Re: Firewall suggestion?

From: Lars M. Hansen (badnews_at_hansenonline.net)
Date: 09/17/03


Date: Wed, 17 Sep 2003 16:28:09 GMT

On Wed, 17 Sep 2003 08:36:35 -0700, Michael Gallo spoketh

>I have a customer that is using Exchange 5.5 behind a simple firewall.
>Twice this month people outside the network have crashed the Exchange
>server by trying to use it as a Spam relay. I have relay turned off,
>but the non-delivery reports are queueing up and eat all the space
>until the server drops. I cannot turn off the non-delivery reports.
>What I am looking for is a mail filtering firewall that will look at
>any mail coming in, and just dump anything that is not destined for a
>mail address at the customers domain name. Any suggestions?
>It is a small network - 14 users.
>Mike Gallo

Use a Linux based mail relay server. Simply set up a linux box with
Sendmail (or any other MTA) to be the main incoming mail server. It will
reject any mail for any domain name or user name not explicitly allowed
by the server and deal with the NDRs quite nicely. Then have it forward
all _legit_ mail to the Exchange box.

There's a downside to this: You'll need two e-mail addresses for every
person on the Exchange box, ie lars@yourcompany.com and
lars@exchange.yourcompany.com. The former is the default address, and
the second allows for the forwards from the sendmail box. You'll also
need to keep two lists of all the e-mail addresses; one on the Exchange
box and one on the Linux box. With only 14 people, this can easily be
done manually... If you have more names, you may want to look into
making a script that'll parse through the exported directory from the
Exchange box, and have it output the "alias" file for the Linux box.

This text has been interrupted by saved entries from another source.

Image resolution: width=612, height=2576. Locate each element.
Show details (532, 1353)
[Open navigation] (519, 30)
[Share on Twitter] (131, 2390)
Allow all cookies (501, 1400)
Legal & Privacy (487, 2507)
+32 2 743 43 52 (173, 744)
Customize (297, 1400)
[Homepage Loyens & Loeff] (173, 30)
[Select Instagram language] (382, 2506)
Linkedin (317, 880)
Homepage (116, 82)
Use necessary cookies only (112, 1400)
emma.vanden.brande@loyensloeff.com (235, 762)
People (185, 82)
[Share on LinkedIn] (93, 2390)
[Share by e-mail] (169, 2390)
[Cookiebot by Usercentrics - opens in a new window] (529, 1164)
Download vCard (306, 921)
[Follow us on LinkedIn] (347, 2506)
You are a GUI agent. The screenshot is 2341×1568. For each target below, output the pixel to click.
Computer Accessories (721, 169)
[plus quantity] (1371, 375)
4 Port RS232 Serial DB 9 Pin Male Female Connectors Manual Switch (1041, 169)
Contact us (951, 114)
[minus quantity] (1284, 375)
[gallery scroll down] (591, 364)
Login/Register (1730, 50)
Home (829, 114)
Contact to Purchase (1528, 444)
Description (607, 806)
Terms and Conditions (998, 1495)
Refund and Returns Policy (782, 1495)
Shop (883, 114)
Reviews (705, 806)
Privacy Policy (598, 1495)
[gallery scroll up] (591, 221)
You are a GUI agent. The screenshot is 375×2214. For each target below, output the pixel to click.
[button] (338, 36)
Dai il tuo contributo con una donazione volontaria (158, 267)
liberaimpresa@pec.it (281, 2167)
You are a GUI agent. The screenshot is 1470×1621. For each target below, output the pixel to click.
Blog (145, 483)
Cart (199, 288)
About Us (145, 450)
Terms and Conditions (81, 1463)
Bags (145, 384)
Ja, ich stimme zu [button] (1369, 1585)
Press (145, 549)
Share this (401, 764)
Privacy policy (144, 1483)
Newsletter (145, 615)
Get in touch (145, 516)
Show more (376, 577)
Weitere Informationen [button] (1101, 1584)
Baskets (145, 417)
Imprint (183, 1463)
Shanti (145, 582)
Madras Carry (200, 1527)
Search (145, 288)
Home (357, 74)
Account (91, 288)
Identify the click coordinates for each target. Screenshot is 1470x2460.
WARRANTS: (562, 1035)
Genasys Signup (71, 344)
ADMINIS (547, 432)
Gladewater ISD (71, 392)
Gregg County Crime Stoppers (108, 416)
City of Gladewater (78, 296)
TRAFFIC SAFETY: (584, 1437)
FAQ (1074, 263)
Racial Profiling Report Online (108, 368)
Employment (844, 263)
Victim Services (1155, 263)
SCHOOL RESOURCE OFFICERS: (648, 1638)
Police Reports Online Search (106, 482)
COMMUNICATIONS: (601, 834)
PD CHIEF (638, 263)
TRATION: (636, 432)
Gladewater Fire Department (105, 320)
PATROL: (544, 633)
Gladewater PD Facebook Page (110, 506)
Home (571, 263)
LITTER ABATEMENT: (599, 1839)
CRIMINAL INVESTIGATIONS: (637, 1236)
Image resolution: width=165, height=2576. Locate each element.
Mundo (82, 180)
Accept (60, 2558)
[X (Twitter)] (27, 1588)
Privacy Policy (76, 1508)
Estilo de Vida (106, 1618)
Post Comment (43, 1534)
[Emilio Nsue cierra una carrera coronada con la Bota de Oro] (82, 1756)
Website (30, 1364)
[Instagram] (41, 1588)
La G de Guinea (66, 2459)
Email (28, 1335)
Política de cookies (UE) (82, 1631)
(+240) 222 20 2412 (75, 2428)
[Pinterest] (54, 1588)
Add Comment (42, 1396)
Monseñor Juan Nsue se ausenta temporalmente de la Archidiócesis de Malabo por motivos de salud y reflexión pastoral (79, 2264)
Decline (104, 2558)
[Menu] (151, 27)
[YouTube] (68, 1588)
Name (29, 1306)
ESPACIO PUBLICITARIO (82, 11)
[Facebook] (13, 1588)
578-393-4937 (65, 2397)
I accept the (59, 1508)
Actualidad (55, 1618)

As for firewall solution, there's only one firewall that I know of that
has an SMTP proxy where you can specify the acceptable domain name(s),
and that's Symantec Enterprise Firewall. A 25 user license (technically,
25 internal IP address) will set you back about $1200, plus the cost of
a decent computer (another $1500). If the SMTP proxy is configured
correctly, the firewall will take care of dropping connections where the
destination domain name does not match the allowed domain name(s).